In some regards, the use and treatment of adjuncts has been disgraceful for many years. A few years ago, I read an article about an adjunct who taught five courses in four colleges in different boroughs in New York City. This adjunct's total income was $20,000 without any health or other benefits, including having no desk or office.

Part-time teachers are treated as "transient workers" and are often given no reason to make an investment in a higher education institution. My adjunct experience has been mixed.
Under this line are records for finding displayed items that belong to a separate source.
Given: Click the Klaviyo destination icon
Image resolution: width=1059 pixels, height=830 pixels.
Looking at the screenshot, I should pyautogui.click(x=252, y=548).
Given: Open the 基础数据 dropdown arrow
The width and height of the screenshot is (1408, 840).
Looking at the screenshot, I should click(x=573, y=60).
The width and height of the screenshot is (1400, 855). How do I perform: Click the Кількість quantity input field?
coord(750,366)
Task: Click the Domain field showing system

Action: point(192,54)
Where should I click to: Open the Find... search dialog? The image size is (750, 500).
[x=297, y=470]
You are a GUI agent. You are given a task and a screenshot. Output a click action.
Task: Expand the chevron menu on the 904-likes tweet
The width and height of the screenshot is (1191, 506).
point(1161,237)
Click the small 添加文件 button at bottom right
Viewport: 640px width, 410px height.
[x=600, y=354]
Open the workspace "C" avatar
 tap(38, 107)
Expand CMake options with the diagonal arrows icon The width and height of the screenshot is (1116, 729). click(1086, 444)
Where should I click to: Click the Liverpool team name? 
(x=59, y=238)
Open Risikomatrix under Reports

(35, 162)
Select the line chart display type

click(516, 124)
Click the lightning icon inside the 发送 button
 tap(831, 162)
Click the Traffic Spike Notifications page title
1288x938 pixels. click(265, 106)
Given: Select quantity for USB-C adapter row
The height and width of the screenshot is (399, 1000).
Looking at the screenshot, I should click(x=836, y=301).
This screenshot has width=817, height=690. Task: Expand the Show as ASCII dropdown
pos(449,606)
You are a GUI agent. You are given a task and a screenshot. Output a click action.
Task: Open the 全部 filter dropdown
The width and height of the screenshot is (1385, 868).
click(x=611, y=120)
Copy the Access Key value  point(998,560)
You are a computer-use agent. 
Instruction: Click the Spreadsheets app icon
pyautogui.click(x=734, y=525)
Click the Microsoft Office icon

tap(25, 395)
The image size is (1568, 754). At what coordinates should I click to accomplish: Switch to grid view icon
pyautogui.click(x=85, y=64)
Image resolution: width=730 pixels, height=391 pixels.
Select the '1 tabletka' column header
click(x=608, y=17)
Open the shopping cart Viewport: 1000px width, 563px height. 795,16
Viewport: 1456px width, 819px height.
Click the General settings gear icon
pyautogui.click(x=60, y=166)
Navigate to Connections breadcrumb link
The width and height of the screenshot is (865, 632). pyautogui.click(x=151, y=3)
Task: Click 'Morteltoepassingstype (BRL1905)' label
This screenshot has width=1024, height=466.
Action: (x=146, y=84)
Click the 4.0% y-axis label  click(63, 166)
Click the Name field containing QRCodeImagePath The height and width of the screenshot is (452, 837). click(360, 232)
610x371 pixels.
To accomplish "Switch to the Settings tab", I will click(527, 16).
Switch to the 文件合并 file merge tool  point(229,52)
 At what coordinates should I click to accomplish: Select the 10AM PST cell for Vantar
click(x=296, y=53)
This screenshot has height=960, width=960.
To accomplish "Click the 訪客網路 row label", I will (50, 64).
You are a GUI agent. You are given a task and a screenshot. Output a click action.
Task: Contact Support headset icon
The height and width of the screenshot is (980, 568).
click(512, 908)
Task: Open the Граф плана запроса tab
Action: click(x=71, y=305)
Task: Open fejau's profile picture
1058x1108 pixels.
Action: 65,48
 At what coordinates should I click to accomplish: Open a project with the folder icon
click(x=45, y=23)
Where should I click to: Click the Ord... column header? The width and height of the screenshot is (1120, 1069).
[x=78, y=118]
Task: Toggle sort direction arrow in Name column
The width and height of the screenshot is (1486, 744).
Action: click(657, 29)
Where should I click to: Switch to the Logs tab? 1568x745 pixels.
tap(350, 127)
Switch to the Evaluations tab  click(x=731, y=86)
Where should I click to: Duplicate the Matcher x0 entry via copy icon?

Over four decades beginning in the 1970s, I have had various part-time roles at the University at Albany. In the 1970s, when the university offered noncredit courses for a fee, I taught a course called "Environmental Law for the Layman." I was paid a portion of the fees. My students ranged in age and had a variety of reasons for taking the course. Some were considering whether to go to law school and others were looking to augment their knowledge in diverse fields.

Teaching was helpful in my day job as a legislative bill-drafter. Preparation for teaching a class got me to keep up with the literature on emerging issues of environmental law. I also liked meeting former students who were inspired by the class to go to law school or change to an environmentally related job.

When the noncredit program was terminated in the 1980s, I organized an annual environmental conference open to the public at the university. It attracted more than 125 participants and was intended to address the latest development in environmental law in the preceding year.

My growing interest in the Adirondack Park, urban parks like Albany's Washington Park, greenways like the Hudson River Greenway and the establishment of a new form of park first called urban cultural parks and now called heritage areas led me to propose a new course in the UAlbany planning program that I taught for about 14 years.

I was told students would be more interested in courses like transportation planning, because it leads to jobs. That may be so, but a number of my students ended up with jobs relating to park planning and management. One of the last interns I placed was for a parks student with a downstate regional state transportation office. Even transportation agencies have become park-sensitive.

My experience as an adjunct was mostly positive, but I saw things at the university that should be improved. I rarely saw full-time professors reach out to adjuncts for collaboration or saw professors cross lines with disciplines other than their own. Last year, for example, I went to a history research conference at the university and saw little if any participation from disciplines other than history, even though history papers were on a wide variety of subjects like religion, immigration, environment and cities.

During the more than 30 years I was president of the Albany Roundtable civic lunch forum, which was open to the public and attracted a wide diversity of professionals and others to hear community leaders speak, I rarely if ever saw professors attend.

Compensation for adjuncts is a serious problem. We need to give more attention to the good that can come with experienced adjuncts as well as give attention to other reforms like capturing missed opportunities for collaboration both inside universities and between academics and the communities in which they live and work.